2.4 Launch and Testing
#

# Terminal 1: Start camera
ros2 run v4l2_camera v4l2_camera_node

# Terminal 2: Start lane detection
ros2 run my_lane_pkg lane_detection_node \
    --ros-args -p lane_width_meters:=0.30

# Terminal 3: Monitor output
ros2 topic echo /lane/cte
ros2 topic echo /lane/confidence

# Terminal 4: View debug image
ros2 run rqt_image_view rqt_image_view /lane/debug

3. Sensor Fusion
#

3.1 Why Fuse Sensors?
#

No single sensor is sufficient for autonomous driving:

SensorStrengthsWeaknesses
CameraRich semantic info (lanes, signs, colors)No direct depth, affected by lighting
1D LiDARAccurate distance, works in darkOnly one point, no semantic info
Depth CameraPer-pixel depth + RGBShort range, fails in sunlight
IMUHigh rate motion dataDrifts over time

Sensor fusion combines multiple sensors to compensate for individual weaknesses. The result is more reliable and robust than any single sensor alone.

3.2 Our Fusion Architecture
#

For the model car, we fuse two primary sensors:

┌──────────────┐         ┌──────────────────┐
│   Camera      │──CTE──►│                    │
│ (lane detect) │──conf─►│  Fusion Node       │──► /cmd_vel
│               │         │                    │    (steering + speed)
└──────────────┘         │  decision_maker    │
                          │                    │
┌──────────────┐         │                    │
│  1D LiDAR     │──dist─►│                    │
│ (TF-Luna)     │         └──────────────────┘
└──────────────┘

3.3 Camera + LiDAR: Decision Matrix
#

The fusion node makes decisions based on both lane CTE and obstacle distance:

Lane ConfidenceObstacle DistanceAction
High (> 0.7)Far (> 0.5 m)Normal driving: use CTE for steering
High (> 0.7)Near (0.2–0.5 m)Slow down, keep steering
High (> 0.7)Very near (< 0.2 m)Emergency stop
Medium (0.3–0.7)Far (> 0.5 m)Reduced speed, use CTE
Medium (0.3–0.7)Near (< 0.5 m)Very slow, prepare to stop
Low (< 0.3)AnyStop — cannot see lane
AnyVery near (< 0.2 m)Emergency stop — obstacle priority

The critical design principle: obstacle avoidance always has higher priority than lane following. A car that veers out of lane is inconvenient. A car that hits an obstacle is dangerous.

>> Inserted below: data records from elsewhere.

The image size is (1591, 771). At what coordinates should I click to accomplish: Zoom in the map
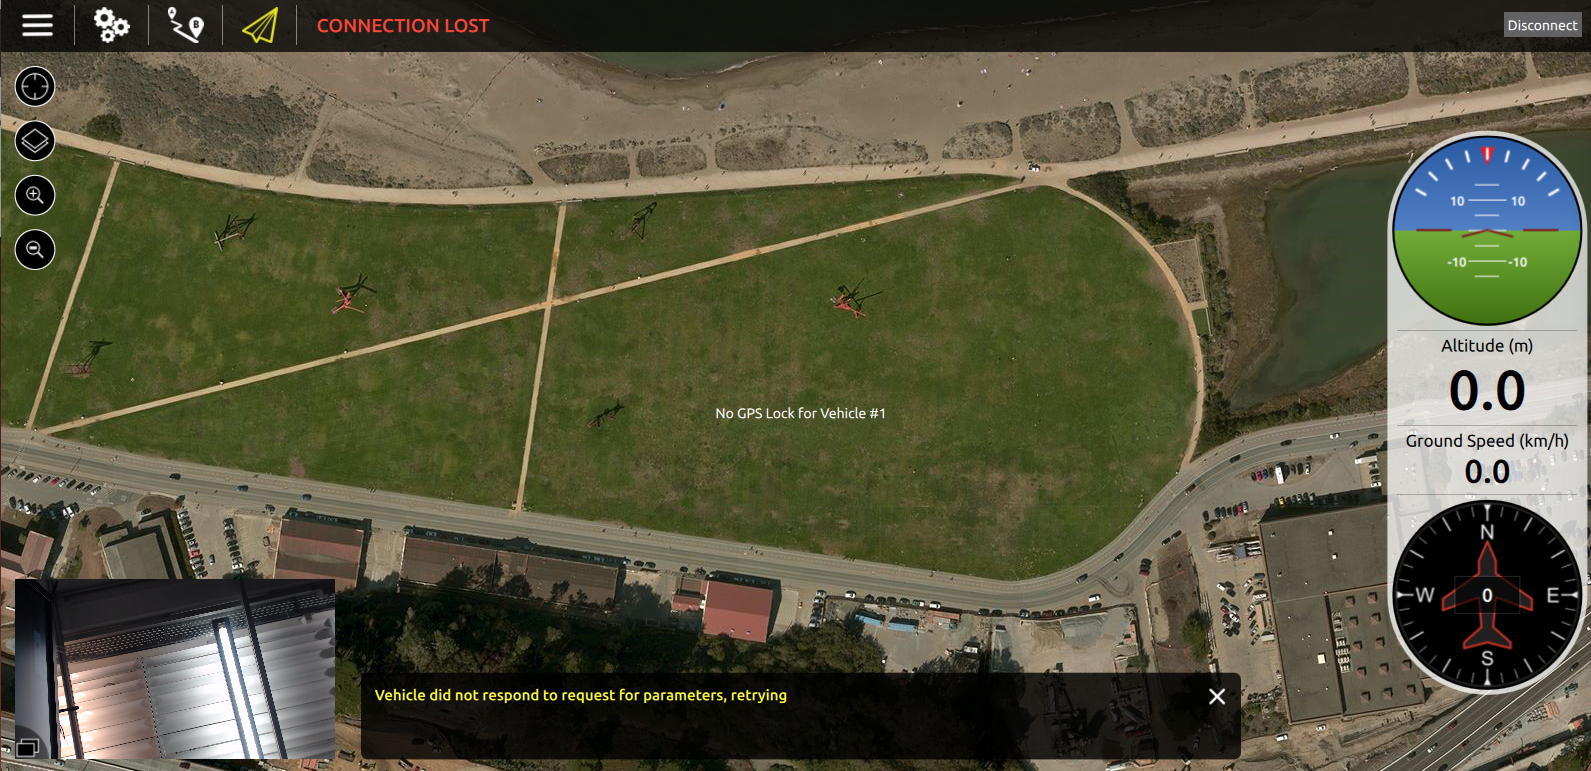point(35,195)
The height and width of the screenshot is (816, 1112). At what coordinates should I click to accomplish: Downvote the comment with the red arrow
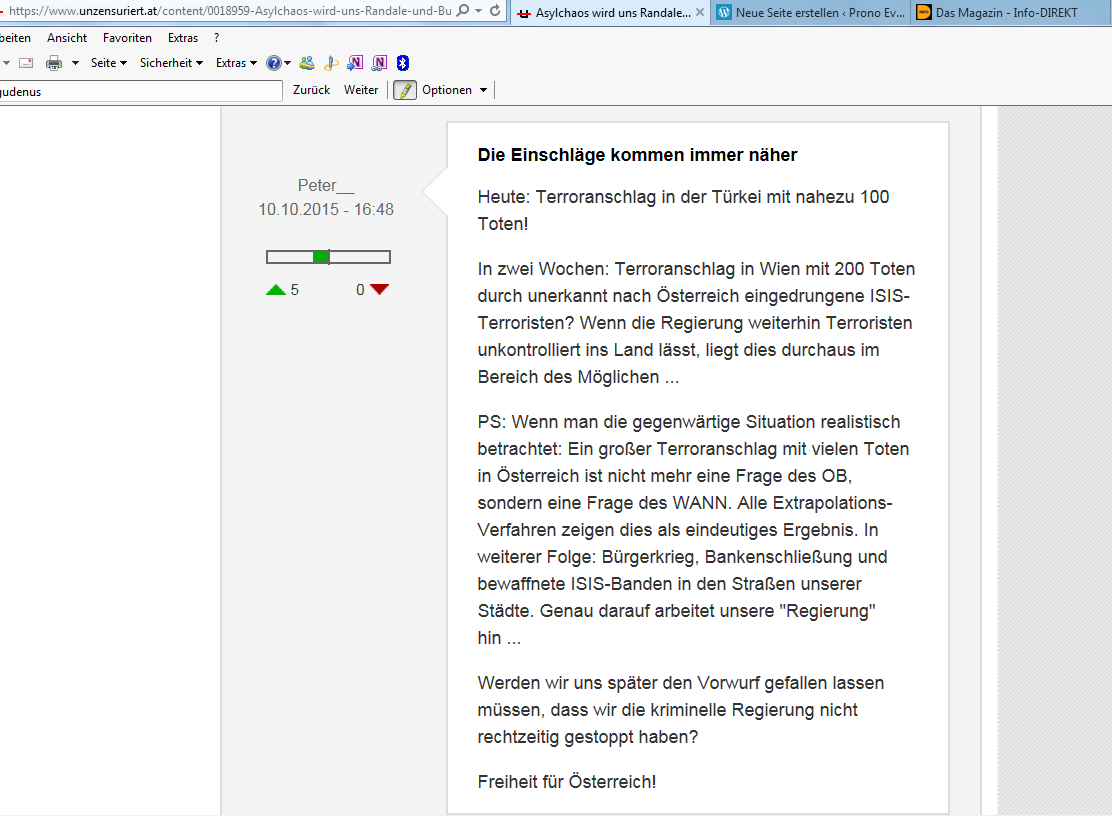[x=379, y=290]
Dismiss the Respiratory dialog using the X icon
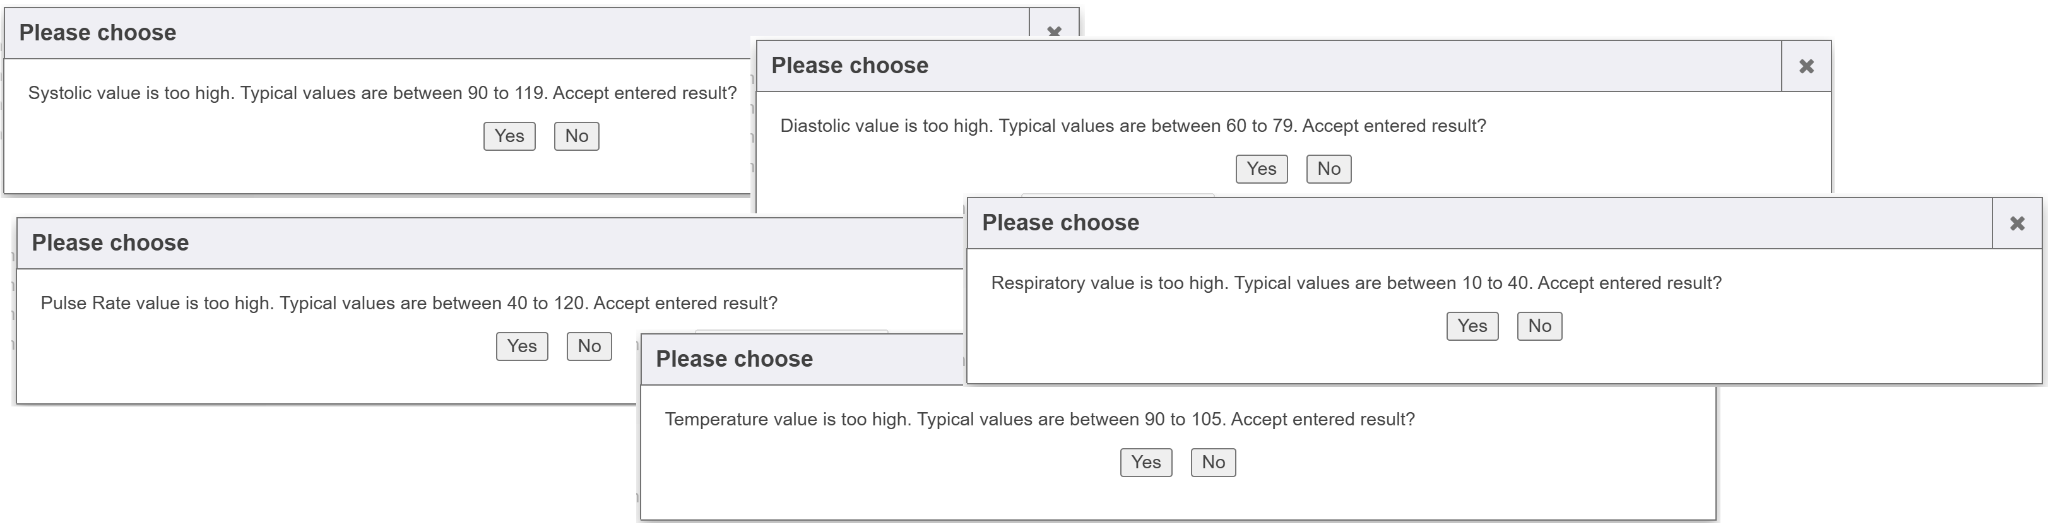 2017,223
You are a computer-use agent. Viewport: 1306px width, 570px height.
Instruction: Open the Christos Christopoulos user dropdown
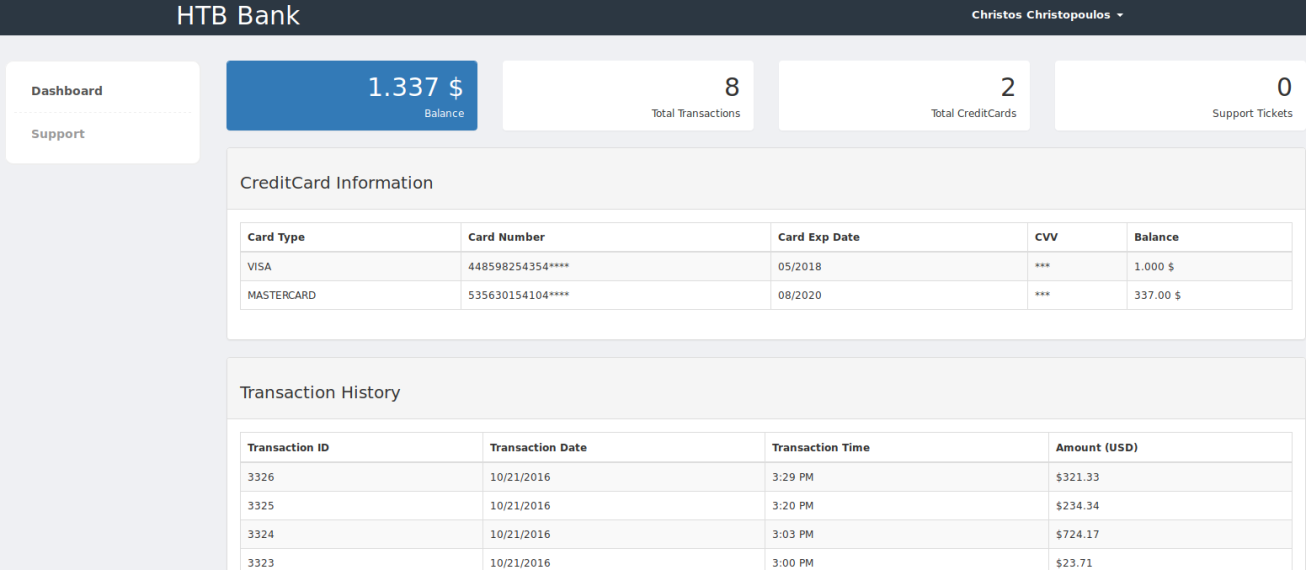click(1047, 15)
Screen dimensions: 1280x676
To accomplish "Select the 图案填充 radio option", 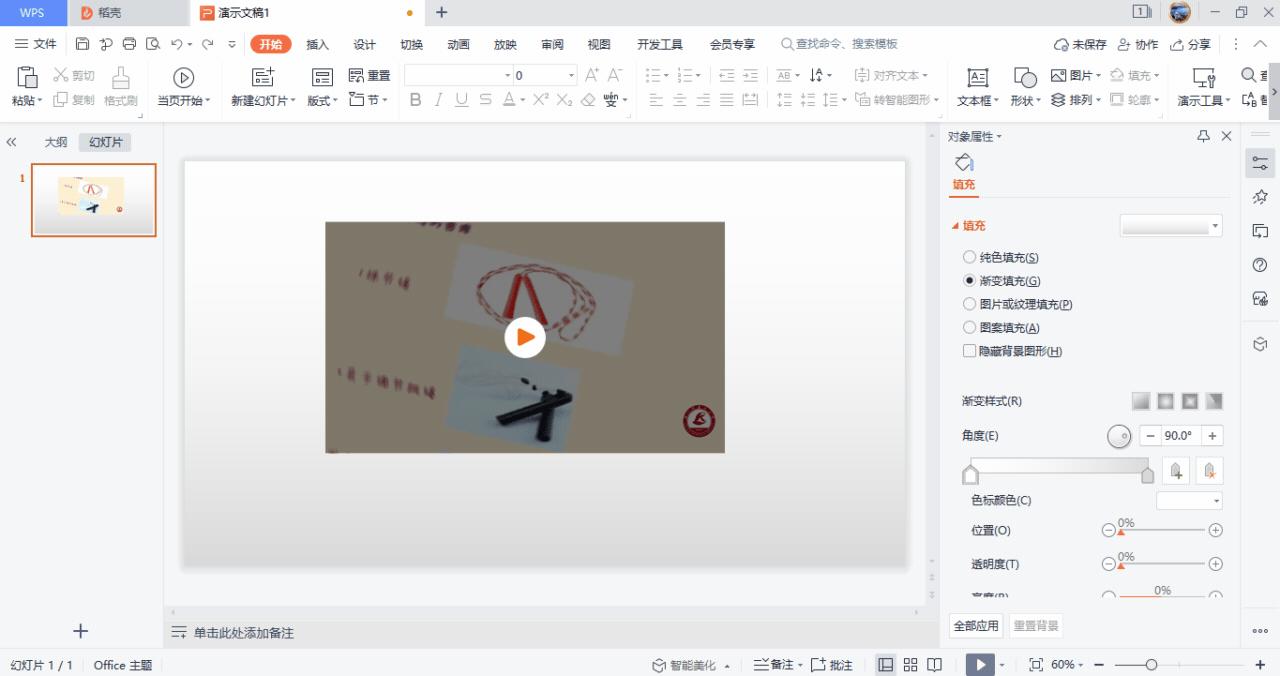I will (x=969, y=327).
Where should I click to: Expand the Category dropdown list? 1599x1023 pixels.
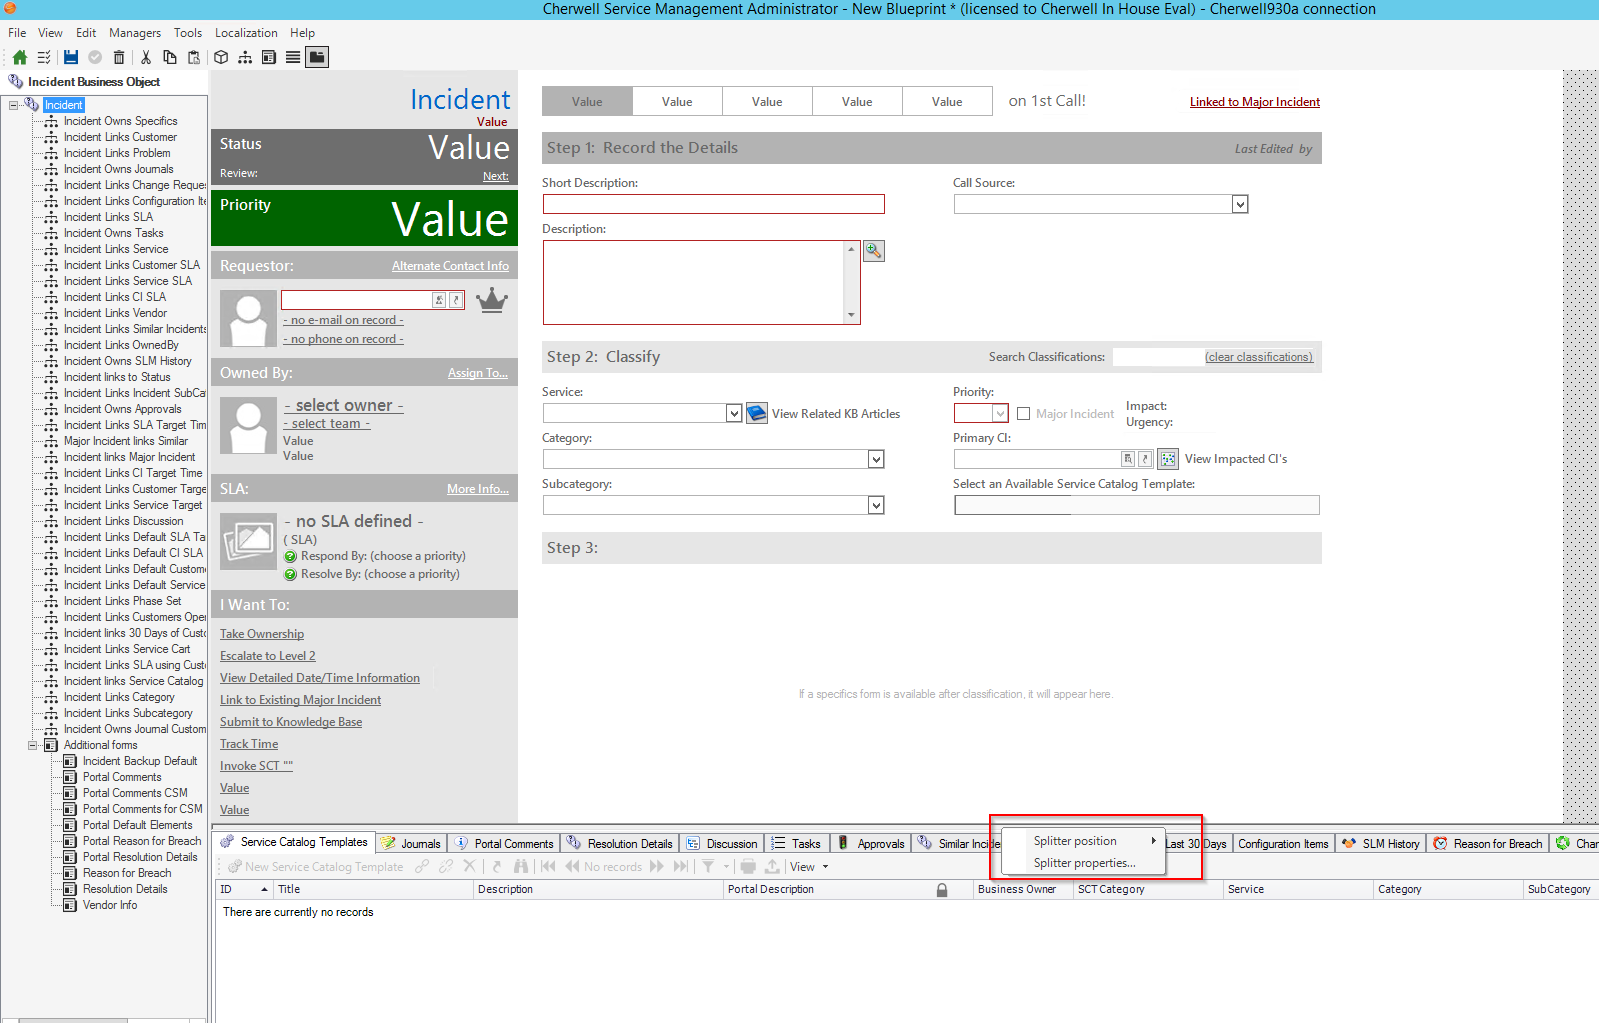click(876, 459)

3.4 Depth Camera + Bounding Box: 3D Position Estimation
#

If you have a depth camera (e.g., Intel RealSense D435), you can combine the depth map with a 2D bounding box from object detection (Day 19) to estimate the 3D position of detected objects:

Given:

  • Bounding box center in pixels: \((u, v)\)
  • Depth at that pixel: \(Z\) (from depth map)
  • Camera intrinsics: \(f_x, f_y, c_x, c_y\)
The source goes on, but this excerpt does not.